SRE Smart Bot Requirements And Design
Purpose
Define a production-minded but demo-friendly "SRE Smart Bot" capability for Image Factory that can:
- watch cluster and application health continuously
- explain incidents in operator-friendly language
- propose or take bounded remediation actions
- notify and converse with operators over chat channels such as Telegram or WhatsApp
- use an AI agent runtime and MCP tools without giving up deterministic control over high-risk actions
This document is intentionally focused on a practical first version that fits the current Image Factory architecture and recent OKE operational failure modes.
Problem Statement
Recent cluster instability exposed several gaps:
- node
ephemeral-storagepressure built up before operators had useful early warning - Docker Hub fallback and image churn amplified recovery pain
- some remediation steps were repetitive and mechanical
- diagnosis required stitching together OCI, Kubernetes, and application state manually
- stale configuration persisted across infrastructure changes
We want an ops capability that behaves like a careful teammate:
- detects trouble early
- narrates what is happening
- recommends safe actions first
- can execute approved actions
- leaves an auditable trail
Naming
The product-facing name should be SRE Smart Bot.

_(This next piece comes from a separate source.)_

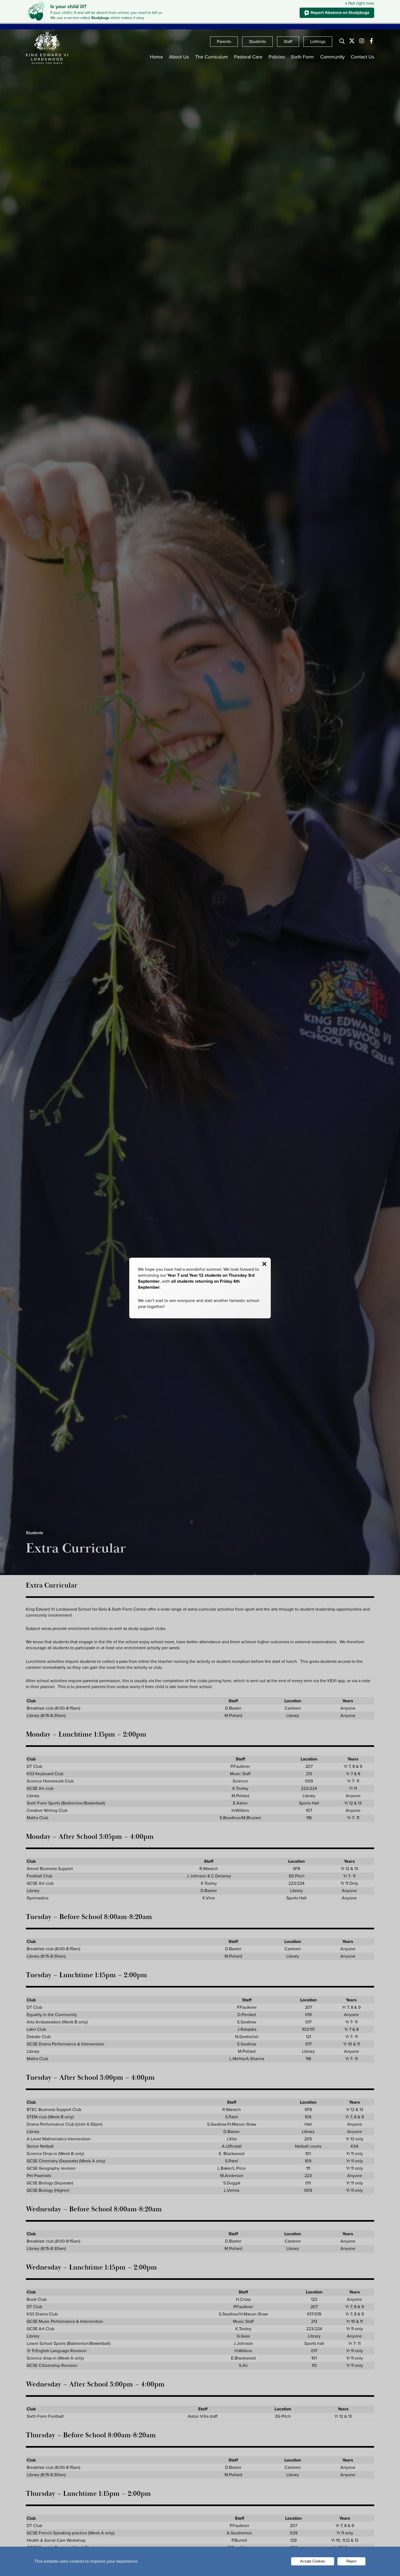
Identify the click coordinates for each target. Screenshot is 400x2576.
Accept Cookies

For now, some internal code and document references may still use Robot SRE as a technical codename while the implementation is being rolled out.
Product Vision
SRE Smart Bot is not just a chatbot and not just a cleanup CronJob.
It is a hybrid system with two layers:
- Deterministic control plane
- watches defined signals
- evaluates explicit policies
- executes allowlisted remediation actions
- records evidence, decisions, cooldowns, and outcomes
- Conversational operator interface
- translates system state into concise incident updates
- answers operator questions
- asks for approval when actions cross risk thresholds
- uses chat channels and Image Factory admin surfaces as the human interface
The AI persona should improve usability and investigation speed. The deterministic policy layer should remain the source of truth for what the system is allowed to do.
Taxonomy Shape
The Robot SRE should organize incidents by operational domain first, then by incident type.
Recommended top-level domains:
- infrastructure
- runtime services
- application services
- network / ingress
- identity / security
- release / configuration
- operator channels
This gives us a cleaner way to expand beyond cluster-only issues and lets operators browse and reason about rules in a way that matches how they already think about incidents.
Goals
- Detect cluster, runtime dependency, and application degradation before it becomes customer-visible.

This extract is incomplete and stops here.